The apparel conglomerate has been struggling for a while, and its most recent quarter didn't register much movement out of the doldrums: Net sales fell to $1.69 billion from $1.72 billion in the year-ago period, as total company comps rose 2%. While its premium brands Ann Taylor and Loft are faring better, with each registering comp increases of 10%, its value brands are failing to recover much. Maurices most recent quarterly comps rose 1% as Dressbarn fell 1%. Its plus unit, where Lane Bryant comps tumbled 8% and Catherines fell 4%, faces growing competition from mainstream apparel brands boosting their size offerings.

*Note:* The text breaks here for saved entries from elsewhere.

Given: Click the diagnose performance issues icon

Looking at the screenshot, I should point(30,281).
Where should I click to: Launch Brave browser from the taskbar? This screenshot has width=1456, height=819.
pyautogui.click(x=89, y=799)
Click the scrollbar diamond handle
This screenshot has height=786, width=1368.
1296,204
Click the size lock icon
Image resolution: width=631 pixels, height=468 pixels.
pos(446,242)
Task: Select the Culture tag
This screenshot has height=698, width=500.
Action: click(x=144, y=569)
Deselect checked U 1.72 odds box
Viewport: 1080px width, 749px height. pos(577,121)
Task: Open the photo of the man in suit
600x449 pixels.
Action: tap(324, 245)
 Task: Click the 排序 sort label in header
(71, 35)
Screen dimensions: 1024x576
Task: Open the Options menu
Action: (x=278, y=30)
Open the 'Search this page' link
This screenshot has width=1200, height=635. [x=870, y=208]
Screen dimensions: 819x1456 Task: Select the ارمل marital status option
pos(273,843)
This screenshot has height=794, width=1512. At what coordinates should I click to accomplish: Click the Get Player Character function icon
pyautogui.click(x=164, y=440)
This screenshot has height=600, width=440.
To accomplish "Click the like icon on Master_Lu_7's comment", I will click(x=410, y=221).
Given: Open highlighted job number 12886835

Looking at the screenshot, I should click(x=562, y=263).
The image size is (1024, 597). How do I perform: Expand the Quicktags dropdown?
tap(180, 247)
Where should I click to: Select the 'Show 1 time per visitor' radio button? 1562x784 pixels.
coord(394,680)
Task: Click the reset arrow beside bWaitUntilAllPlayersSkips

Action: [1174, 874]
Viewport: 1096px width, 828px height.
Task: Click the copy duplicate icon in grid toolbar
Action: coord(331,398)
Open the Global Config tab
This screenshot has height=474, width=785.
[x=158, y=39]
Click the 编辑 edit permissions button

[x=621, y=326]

The company is faltering in part due to challenges in apparel sales more widely, too. But it runs too many stores, and maybe even too many banners, some analysts say. It doesn't help that a few of its labels have missed with their style revamps, which has further undermined its turnaround. Even comp sales at its usually outstanding Justice kids unit nudged forward just 2% in the most recent quarter. Ascena has also been hampered by debt it took on to acquire Ann Inc., though those premium labels have mostly served its results well, Ray Hartjen, director of content marketing and public relations at RetailNext, told Retail Dive last year.
In his statement on Monday, Ascena CEO David Jaffe noted that the deal reflects how its longstanding retail expertise itself has value. "[T]he Maurices transaction will strengthen the Company's balance sheet and liquidity, and the ongoing managed services arrangement will serve as a template for offering third-party platform services to others," Jaffe said, according to the release.